#### Material for the task:

§ §

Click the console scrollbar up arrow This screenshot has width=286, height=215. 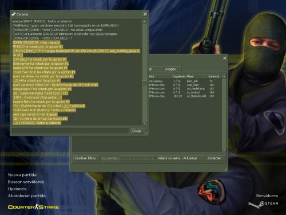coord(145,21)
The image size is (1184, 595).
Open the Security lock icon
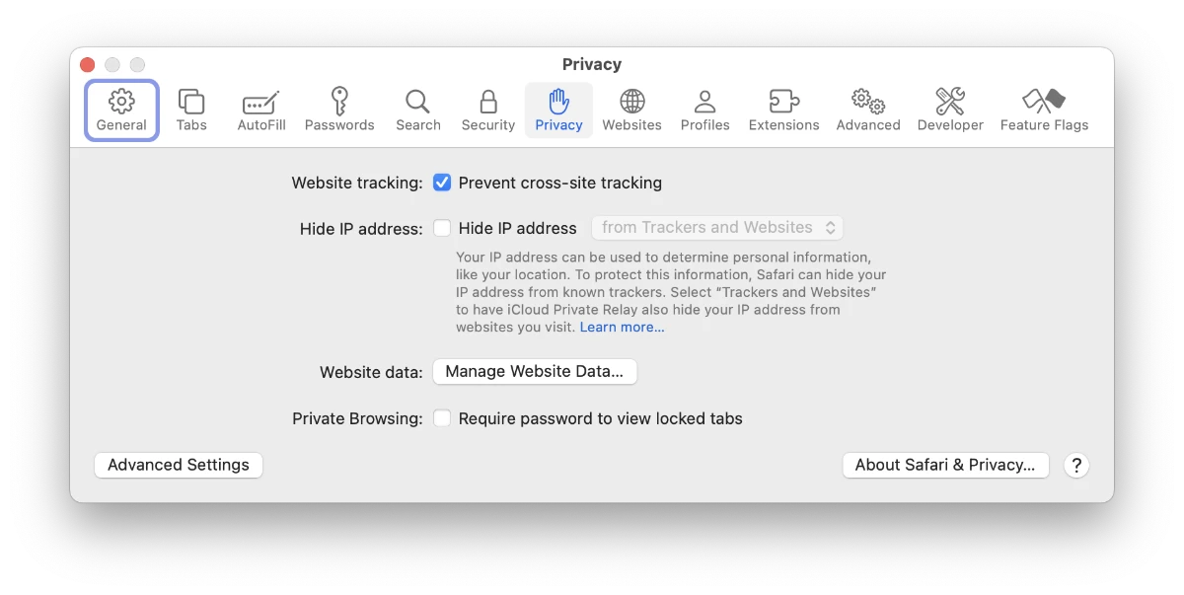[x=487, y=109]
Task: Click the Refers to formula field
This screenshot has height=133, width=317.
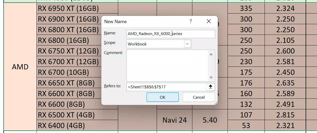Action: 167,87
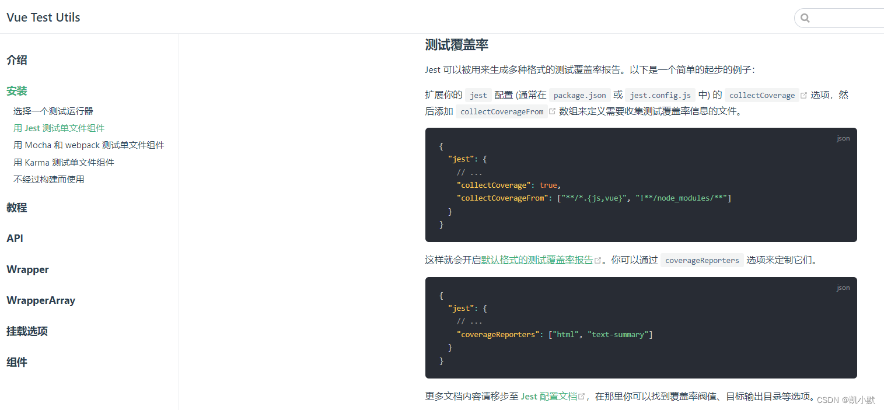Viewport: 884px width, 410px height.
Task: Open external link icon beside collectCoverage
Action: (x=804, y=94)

§ §

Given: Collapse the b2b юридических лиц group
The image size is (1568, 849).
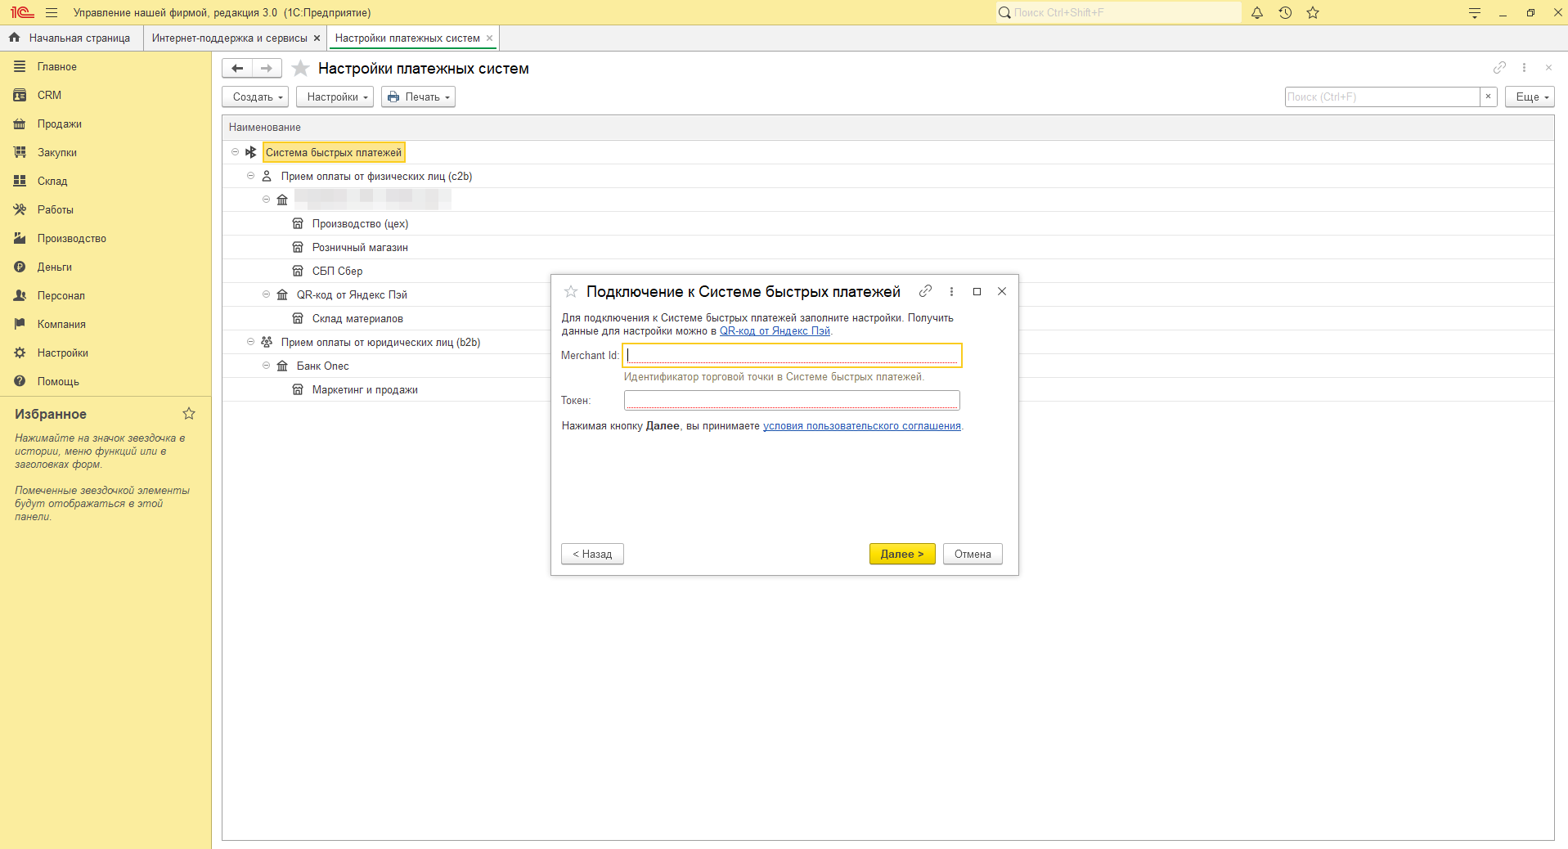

§ §

#### What you have to do:
When the word "image" appears in a line of the listing, pull that line out.

#### Exercise output:
The image size is (1184, 595).
The image size is (1568, 849).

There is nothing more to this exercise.